A challenge in this study was the inclusiveness of people with all educational backgrounds and age groups throughout the survey phases. The input of patients and parents in the steering group was very valuable. For example, they thought of using a cartoon on the flyers and in social media coverage to capture people’s attention. A parent proposed the use of hardcopy questionnaires in these phases, which improved the inclusion of respondents with regard to education level, especially in the first phase. For people with low digital skills, it might be more difficult to formulate their own question, than to choose from a list of questions.

In a subgroup analysis of the parent responses in the prioritising phase, we found that the online and hardcopy groups of parents showed overlap in their priorities. The parents responding with paper and pencil did not rank the question on alternative medicine that high. Interestingly, they did prioritize two questions on school and education (nrs 9 and 17), that were not prioritized in the online parent group.
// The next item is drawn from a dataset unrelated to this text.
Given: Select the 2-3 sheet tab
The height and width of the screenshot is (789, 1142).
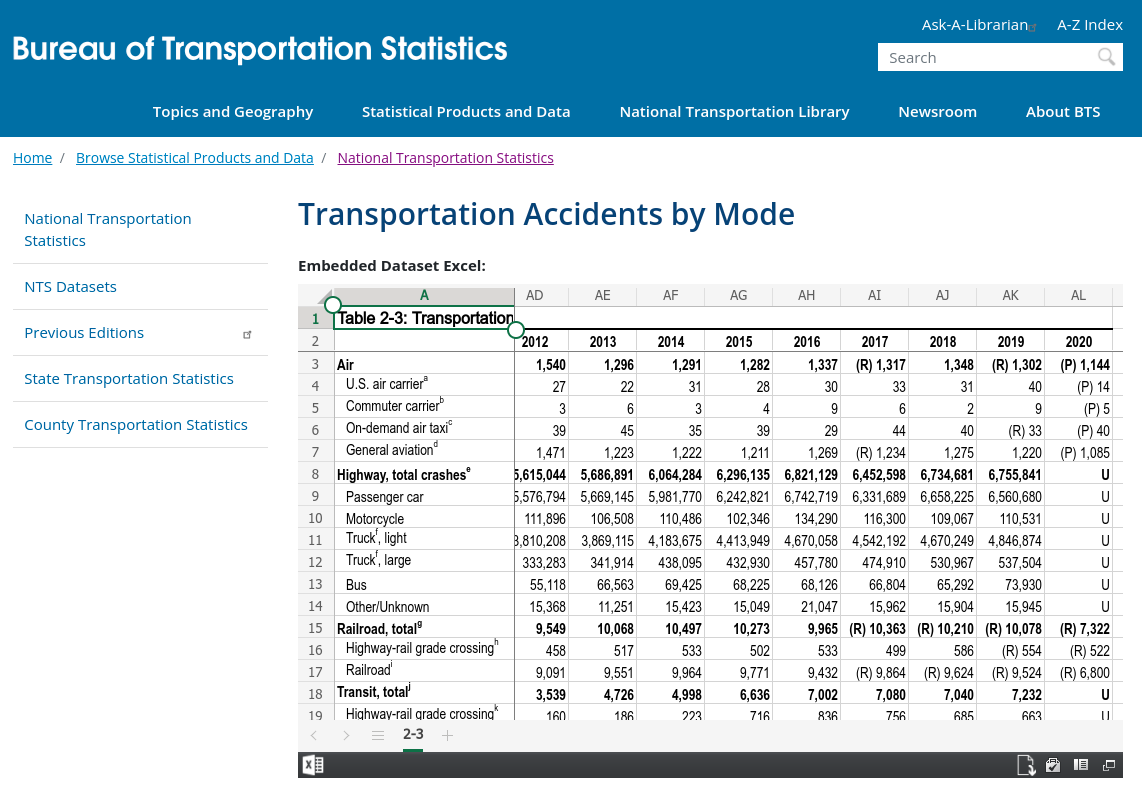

This may have been related to their own educational background.

In this light, it is important to realise that participants of the final workshop consisted of a group of (predominantly) white, articulate, higher educated people, despite explicit efforts to include people with lower educational backgrounds and other ethnicities. This may have influenced which questions made it to the Top 10. This is a typical tendency in survey research and was also observed in other PSPs [20]. Future PSPs may want to come up with and employ alternative strategies to ensure equal representation of all members of society. We also observed that more questions from the clinicians initial shortlist made it into the final Top 10 (see Table 3). This may be due to the fact that clinicians are more trained to give their opinion about these matters than young people and parents. Nevertheless, all attendees at the final workshop in the end unanimously agreed on the final Top 10 as a list of shared priorities.
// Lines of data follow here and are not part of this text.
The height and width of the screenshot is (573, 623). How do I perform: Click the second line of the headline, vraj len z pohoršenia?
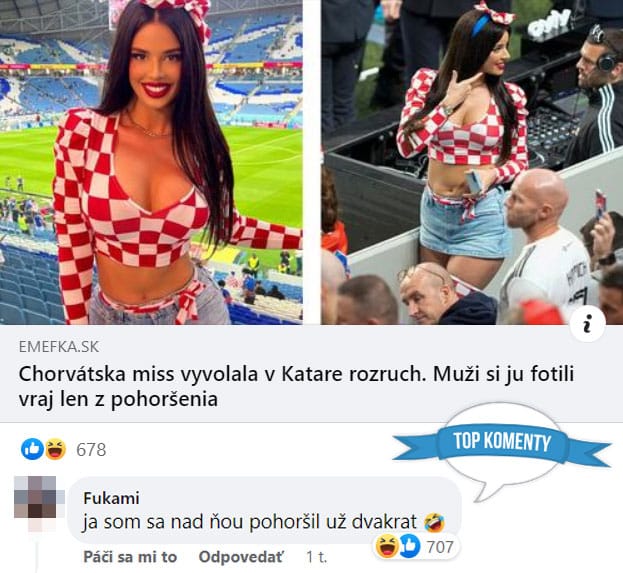coord(118,399)
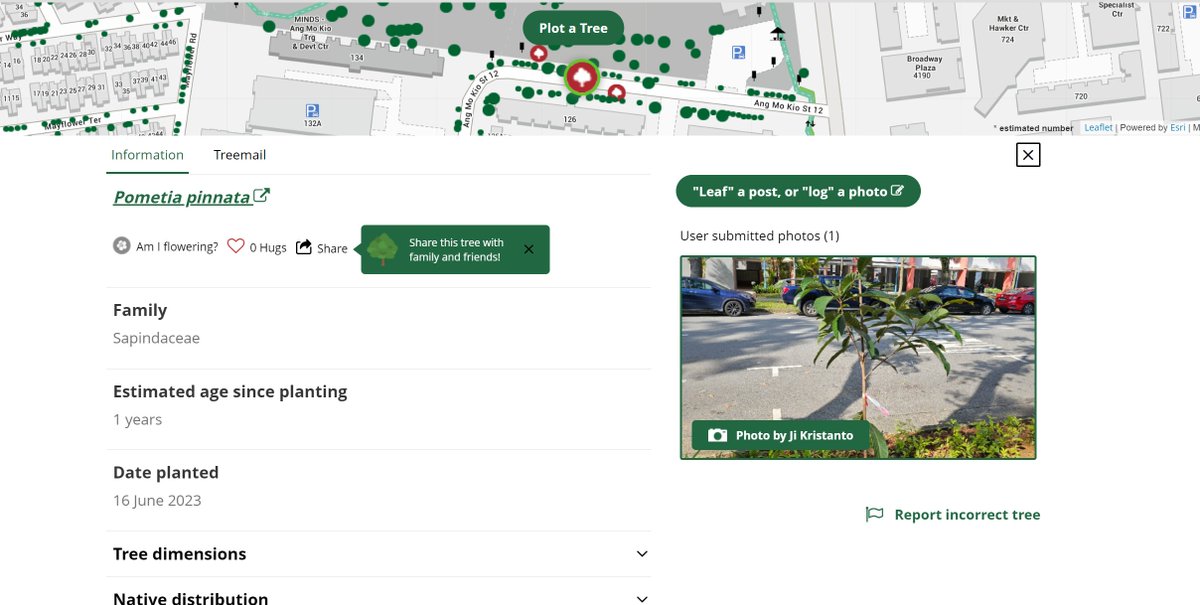Click the pencil icon in the log-a-photo button
1200x605 pixels.
pos(898,190)
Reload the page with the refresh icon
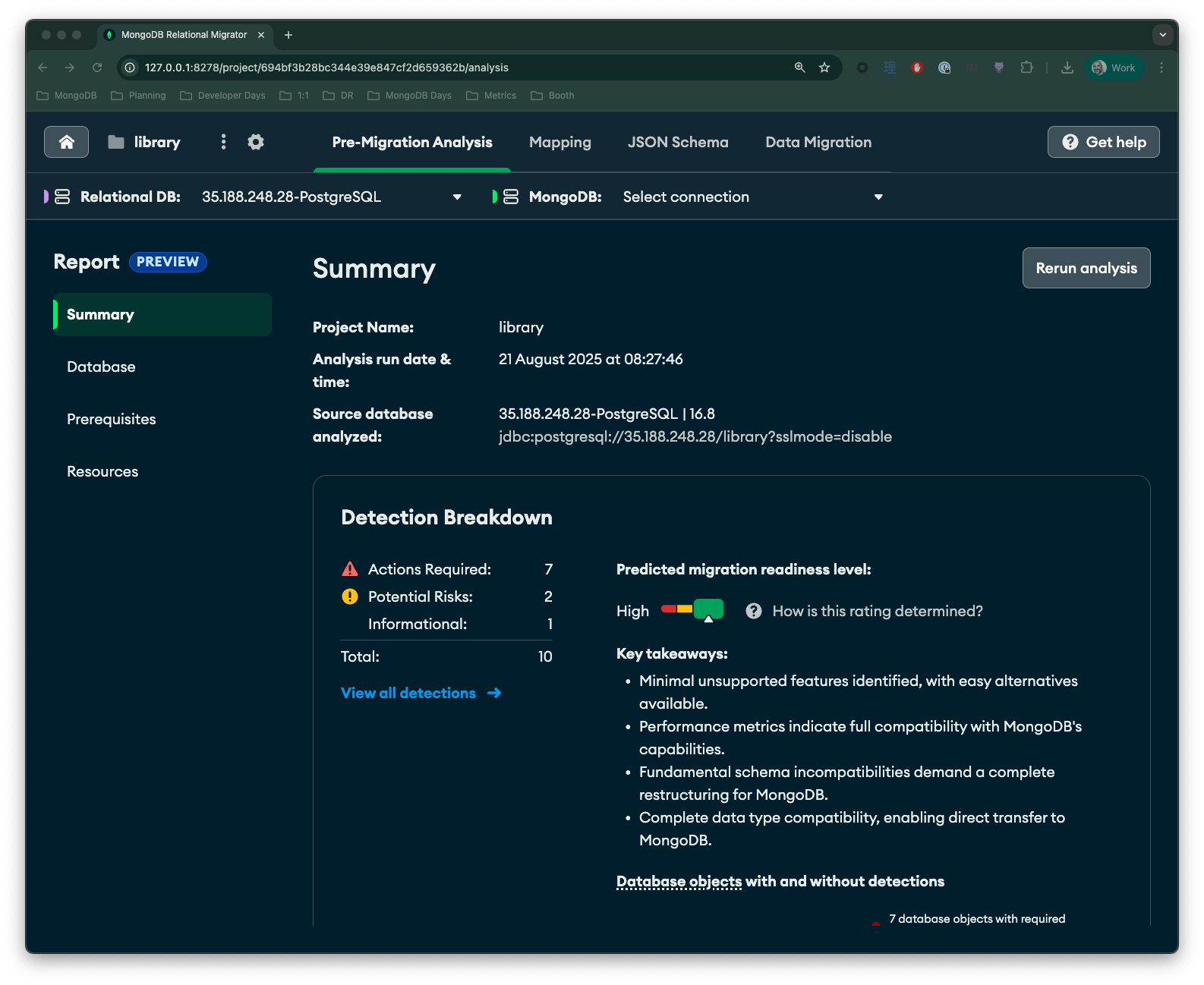 tap(97, 68)
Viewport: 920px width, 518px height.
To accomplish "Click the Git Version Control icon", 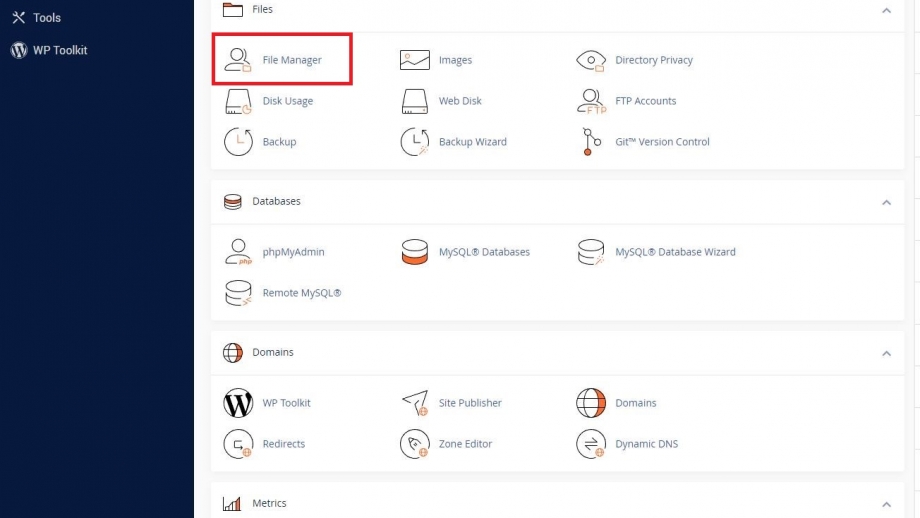I will click(591, 141).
Formally, this Top 10 was generated in the Netherlands, but we expect it also holds for other western countries. Now that the research agenda has been set, it is important that it is now indeed implemented with research funders and researchers. To achieve this, we attempted to inform the whole JIA research community in the Netherlands of this prioritisation exercise from the start, and some of the research groups made the commitment to truly incorporate the Top 10 in the long-term vision of their research lines. In addition, we have organised workshops with researchers, patients, parents and clinicians to turn the relatively broad questions into research proposals that can be presented to funding agencies. These workshops took place in the fall of 2020. With these workshops, we hope to gather a group of people that is truly committed to finding answers to the research questions of the Top 10.

Conclusions

In short, we systematically and transparently generated a research agenda for JIA, confirmed as evidence uncertainties and regarded important by children and young people with JIA, their parents/caregivers and the clinicians caring for them. This is a vital resource that conveys a clear message to both government funders and charitable agencies, about which research topics should have priority. The next step is to turn the questions into research proposals. Workshops are currently being organised to this end.